At the end of the movie Kroc airbrushes the innovative McDonald brothers out of the story by having “Founder” printed on his business cards. Kroc made billions but he also gave billions away in his will. How to unpick and understand American myth making? Is McDonald’s good or bad? How did we get from fast food to junk food, from broadsheets to fake news, from land of the free to Guantánamo, Abraham Lincoln to Donald Trump?

For Americans, though, this election, as divisive as it was, is only another episode in a long-running series. As far back as the 1940s Hollywood was exploring the conjunction of the mass media, entertainment and politics. Elia Kazan’s terrifying and prescient 1957 film A Face in the Crowd follows a homespun guitar twanger from jail to television fame and political influence. Kazan said the film was meant as a warning “of the power TV would have in the political life of the nation.” In the 1980s, he wrote that the film “anticipated Ronald Reagan,” the logical convergence of performer and politician. Trump’s election makes the film look even more perceptive. “Instead of long-winded public debate,” says one character, “people want caps and slogans... punchlines and glamour.”

Trump seems to have grasped this especially well, but politics as entertainment is an old saw. Politicians have long sold themselves through their stories as much their straplines: Barack Obama cast himself as an embodiment of the American dream, the son of an immigrant who rose to the presidency; Bill Clinton played on his humble roots in a nowheresville town called Hope. Hillary relied on her competence and policy—and failed to connect. Trump, conversely, inherited a property empire, went practically bankrupt, but bounced back with a business which is more a brand name merchandising outfit than anything else. He has more in common with Citizen Kane (media manipulation, sexcapades, cynical ambition) than with the outsider Jimmy Stewart in Mr Smith Goes to Washington.

So why didn’t voters—or enough voters—identify Trump with big bad corporate America? Maybe because he was decidedly individual; the corporate narrative didn’t quite fit.
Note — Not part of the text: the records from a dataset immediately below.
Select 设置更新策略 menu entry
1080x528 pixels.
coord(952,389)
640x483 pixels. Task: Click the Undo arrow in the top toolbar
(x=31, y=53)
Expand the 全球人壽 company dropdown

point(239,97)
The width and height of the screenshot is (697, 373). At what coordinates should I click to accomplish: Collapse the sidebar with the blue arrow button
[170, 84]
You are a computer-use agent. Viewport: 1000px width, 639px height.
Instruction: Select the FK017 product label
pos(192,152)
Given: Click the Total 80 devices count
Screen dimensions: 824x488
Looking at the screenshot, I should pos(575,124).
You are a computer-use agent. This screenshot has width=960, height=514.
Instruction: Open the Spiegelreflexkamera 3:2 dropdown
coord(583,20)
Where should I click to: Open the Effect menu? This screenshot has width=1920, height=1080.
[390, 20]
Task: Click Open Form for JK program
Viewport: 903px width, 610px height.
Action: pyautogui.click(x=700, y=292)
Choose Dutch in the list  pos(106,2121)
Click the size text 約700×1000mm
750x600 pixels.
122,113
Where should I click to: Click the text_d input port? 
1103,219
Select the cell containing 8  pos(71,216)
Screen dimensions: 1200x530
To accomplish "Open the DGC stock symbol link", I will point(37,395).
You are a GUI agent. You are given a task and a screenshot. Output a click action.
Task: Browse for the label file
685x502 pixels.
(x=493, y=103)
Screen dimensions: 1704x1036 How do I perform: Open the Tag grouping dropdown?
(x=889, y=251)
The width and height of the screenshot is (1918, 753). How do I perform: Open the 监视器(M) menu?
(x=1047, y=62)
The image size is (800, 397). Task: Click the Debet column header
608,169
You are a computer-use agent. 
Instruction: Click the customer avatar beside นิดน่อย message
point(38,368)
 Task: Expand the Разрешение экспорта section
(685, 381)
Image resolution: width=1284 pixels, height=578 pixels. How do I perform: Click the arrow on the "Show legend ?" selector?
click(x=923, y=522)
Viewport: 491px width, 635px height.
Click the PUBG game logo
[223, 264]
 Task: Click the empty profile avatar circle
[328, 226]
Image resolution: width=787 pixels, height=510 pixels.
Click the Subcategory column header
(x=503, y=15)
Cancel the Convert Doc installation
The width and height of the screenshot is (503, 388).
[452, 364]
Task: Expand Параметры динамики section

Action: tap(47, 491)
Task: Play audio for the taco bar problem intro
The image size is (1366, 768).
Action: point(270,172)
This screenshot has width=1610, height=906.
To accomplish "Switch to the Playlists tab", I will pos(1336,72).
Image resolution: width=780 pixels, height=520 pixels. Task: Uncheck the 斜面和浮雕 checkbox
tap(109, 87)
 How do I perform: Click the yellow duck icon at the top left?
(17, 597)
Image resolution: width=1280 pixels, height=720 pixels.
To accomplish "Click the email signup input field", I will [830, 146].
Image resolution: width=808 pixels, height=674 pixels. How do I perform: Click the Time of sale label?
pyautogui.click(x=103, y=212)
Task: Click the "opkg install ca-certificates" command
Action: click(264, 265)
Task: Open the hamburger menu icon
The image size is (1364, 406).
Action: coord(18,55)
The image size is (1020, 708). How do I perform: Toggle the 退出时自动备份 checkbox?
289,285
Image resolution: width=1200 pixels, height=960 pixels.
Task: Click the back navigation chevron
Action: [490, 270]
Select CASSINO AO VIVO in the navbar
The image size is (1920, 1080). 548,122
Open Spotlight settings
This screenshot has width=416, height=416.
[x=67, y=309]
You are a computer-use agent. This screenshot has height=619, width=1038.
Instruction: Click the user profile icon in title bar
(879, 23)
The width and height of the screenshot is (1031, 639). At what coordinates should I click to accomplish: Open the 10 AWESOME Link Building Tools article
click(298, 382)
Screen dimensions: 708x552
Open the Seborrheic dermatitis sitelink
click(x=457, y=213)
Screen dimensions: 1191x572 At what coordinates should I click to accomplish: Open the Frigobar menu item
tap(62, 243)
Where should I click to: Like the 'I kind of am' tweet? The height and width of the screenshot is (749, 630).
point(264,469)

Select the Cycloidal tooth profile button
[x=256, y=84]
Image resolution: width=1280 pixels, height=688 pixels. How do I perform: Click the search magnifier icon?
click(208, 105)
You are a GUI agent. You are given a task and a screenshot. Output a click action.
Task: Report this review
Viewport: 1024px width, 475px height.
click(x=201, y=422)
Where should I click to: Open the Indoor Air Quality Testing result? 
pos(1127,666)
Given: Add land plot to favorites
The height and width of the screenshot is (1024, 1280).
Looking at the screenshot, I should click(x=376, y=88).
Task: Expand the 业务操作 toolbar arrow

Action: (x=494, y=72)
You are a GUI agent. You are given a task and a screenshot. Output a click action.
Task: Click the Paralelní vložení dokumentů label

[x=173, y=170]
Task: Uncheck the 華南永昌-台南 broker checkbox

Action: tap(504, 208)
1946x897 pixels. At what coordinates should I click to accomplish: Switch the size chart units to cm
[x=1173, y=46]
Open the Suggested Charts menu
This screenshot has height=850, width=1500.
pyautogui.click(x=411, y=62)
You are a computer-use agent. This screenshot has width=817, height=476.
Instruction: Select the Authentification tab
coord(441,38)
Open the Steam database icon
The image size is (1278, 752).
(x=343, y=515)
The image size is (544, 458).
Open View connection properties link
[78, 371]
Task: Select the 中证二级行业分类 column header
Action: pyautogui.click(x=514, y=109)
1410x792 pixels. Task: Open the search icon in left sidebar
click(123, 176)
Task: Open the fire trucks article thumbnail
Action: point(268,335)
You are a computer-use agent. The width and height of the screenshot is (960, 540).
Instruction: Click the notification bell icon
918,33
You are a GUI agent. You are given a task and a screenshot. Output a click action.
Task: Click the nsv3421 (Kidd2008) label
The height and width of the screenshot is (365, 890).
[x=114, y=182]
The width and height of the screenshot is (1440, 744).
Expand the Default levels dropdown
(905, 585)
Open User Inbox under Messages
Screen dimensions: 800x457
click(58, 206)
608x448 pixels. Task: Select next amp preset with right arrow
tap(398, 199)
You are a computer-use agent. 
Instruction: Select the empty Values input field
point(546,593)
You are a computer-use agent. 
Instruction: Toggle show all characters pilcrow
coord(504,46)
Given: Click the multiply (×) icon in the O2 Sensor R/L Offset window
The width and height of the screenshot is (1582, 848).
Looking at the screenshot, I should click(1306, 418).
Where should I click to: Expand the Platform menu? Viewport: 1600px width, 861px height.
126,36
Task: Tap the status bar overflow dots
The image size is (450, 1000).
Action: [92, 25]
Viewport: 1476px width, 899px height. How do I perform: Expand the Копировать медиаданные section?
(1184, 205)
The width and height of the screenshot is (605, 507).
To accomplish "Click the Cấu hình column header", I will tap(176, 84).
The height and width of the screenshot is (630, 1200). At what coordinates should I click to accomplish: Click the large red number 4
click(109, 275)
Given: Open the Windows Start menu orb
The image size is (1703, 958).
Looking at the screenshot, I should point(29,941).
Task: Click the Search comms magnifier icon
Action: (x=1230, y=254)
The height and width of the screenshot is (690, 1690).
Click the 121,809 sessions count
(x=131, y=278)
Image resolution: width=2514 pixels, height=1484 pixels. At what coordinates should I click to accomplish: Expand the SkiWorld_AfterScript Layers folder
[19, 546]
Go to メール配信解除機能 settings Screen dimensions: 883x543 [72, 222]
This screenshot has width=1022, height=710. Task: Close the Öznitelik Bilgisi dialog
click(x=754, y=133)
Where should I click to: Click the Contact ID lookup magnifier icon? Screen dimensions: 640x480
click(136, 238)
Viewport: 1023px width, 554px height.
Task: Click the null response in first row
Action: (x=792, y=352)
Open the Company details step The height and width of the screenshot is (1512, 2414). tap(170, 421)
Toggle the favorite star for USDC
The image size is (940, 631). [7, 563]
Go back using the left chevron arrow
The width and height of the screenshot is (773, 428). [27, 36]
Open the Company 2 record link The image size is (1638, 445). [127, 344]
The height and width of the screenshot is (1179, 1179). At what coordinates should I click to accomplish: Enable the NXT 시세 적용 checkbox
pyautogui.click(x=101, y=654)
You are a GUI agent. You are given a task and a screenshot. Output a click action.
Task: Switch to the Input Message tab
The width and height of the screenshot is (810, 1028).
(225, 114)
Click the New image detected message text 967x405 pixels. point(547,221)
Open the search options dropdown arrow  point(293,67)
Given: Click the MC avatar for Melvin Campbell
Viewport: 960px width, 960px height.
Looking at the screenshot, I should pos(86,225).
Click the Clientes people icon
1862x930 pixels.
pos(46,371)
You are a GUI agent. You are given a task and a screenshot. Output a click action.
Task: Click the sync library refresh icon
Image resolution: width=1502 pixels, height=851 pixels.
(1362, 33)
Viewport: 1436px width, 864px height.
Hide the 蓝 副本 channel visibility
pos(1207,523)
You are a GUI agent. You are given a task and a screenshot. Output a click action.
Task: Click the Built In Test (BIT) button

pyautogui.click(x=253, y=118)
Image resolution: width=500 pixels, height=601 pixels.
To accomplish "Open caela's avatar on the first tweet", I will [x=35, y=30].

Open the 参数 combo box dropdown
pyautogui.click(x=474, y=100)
He had room instead to play different versions of the leading man: the buccaneer, the maverick, the accidental politician. As rural and Rust Belt America lost its economic footing, millions of voters who once voted for Obama picked Trump. Politics has always been a seesaw between perception and portrayal; demagoguery and democracy. Voters swing one way and then another.

McDonald’s still has 36,000 restaurants worldwide. At home, the nation worried after watching Super Size Me still eats their hamburgers. But its revenues are falling. In 2015, McDonald’s reported a 10 per cent drop in sales. In November, Fitch, the ratings agency, downgraded the firm, pointing out that the company has “approximately $26bn of total debt.” Like Trump, its finances are not necessarily what you’d expect. McDonald’s may be big, but it is also a big target. It has had to respond to its critics and customers. Supply side economics has had to give way to demand. It remains to be seen how Trump manages his political “customer base.” Will smart marketing be enough?